La littérature sans majuscule, ou la puissance de l'inassimilable
Résumé
Aujourd'hui – le fait n'est pas nouveau – la littérature, son enseignement, les recherches dont elle fait l'objet sont bien souvent dénigrés au nom d'une conception mythique (Barthes) des œuvres léguées par les Grands Écrivains du passé. Présumé intouchable, ce patrimoine est présenté par ses défenseurs comme un ensemble monolithique dont l'interprétation ne fait plus débat, alors que la singularité du fait littéraire réside au contraire dans l'élaboration de significations instables et toujours à reprendre, incompatibles de ce fait avec toute forme d'essentialisme.
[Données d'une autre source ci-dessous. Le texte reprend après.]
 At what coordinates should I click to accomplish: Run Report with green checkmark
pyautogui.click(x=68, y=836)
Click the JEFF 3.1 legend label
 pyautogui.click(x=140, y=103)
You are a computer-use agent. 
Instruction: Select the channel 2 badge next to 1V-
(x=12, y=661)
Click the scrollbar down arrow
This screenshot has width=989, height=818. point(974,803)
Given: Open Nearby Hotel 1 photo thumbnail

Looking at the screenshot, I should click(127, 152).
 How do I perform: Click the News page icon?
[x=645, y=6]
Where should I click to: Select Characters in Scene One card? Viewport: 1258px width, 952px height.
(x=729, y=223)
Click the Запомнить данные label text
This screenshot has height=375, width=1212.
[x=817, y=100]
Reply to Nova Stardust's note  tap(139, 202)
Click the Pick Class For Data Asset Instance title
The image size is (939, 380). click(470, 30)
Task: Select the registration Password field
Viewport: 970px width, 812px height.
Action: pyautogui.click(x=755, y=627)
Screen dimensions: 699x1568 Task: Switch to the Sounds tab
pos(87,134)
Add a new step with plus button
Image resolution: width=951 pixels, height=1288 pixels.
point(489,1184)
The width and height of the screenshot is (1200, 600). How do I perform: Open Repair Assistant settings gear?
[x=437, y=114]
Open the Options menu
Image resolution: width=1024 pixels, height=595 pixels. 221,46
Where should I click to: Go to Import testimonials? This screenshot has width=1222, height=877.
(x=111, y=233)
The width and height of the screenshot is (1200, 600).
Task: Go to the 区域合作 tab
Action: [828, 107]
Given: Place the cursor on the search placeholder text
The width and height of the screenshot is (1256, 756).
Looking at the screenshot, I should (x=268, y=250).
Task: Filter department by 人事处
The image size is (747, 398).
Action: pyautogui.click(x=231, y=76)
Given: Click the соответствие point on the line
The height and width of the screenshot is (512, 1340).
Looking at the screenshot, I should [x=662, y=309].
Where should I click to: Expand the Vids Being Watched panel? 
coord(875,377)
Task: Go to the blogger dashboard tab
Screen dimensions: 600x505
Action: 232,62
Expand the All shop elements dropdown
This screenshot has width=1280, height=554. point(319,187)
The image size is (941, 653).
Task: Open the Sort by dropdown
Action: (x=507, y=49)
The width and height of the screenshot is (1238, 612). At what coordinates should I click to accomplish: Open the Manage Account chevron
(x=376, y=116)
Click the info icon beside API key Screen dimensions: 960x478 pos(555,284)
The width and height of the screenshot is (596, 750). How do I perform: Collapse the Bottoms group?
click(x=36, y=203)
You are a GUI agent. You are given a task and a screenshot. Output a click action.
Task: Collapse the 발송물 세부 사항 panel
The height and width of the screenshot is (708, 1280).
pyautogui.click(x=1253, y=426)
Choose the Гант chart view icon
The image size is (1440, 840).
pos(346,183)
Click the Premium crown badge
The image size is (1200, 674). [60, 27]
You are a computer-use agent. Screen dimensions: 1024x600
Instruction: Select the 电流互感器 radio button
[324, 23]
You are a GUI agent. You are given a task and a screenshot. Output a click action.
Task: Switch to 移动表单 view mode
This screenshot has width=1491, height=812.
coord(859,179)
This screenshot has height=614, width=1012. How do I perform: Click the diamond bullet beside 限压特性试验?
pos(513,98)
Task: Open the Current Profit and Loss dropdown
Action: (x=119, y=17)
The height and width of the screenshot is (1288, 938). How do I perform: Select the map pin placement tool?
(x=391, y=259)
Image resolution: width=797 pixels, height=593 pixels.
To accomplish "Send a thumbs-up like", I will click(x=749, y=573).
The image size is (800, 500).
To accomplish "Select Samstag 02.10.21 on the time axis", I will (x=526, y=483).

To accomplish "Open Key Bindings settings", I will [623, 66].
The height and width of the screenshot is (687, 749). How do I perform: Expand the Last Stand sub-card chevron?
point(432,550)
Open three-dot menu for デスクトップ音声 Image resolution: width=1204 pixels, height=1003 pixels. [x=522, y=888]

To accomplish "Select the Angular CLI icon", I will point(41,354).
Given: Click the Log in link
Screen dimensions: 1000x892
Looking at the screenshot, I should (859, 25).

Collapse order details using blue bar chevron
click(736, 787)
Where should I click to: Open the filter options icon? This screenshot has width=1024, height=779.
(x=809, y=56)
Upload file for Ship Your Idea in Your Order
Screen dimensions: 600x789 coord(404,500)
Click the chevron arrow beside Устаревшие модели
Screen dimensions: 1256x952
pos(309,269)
À ce déni radical, la littérature (sans majuscule) n'oppose aucune résistance frontale : la puissance qu'elle revendique est celle du presque-rien, du « comme si » (Derrida) qui met à mal toutes les oppositions binaires sur lesquels s'appuie le discours obsidional de l'institution jalouse de ses prérogatives. De là naît le trouble dont l'écriture est porteuse, non moins que les discours théoriques qui la prennent pour objet. À la lisière du néant, au cœur de la zone ambiguë où la parole ne se distingue plus du silence (et où il est par conséquent impossible de la faire taire), l'écriture ne s'oppose à rien ; son pouvoir est celui de l'inassimilable qu'aucune agonistique ne saurait récupérer à son profit. Une nouvelle d'Allen Barnett, « Succor », fournit une illustration frappante de cette stratégie paradoxale.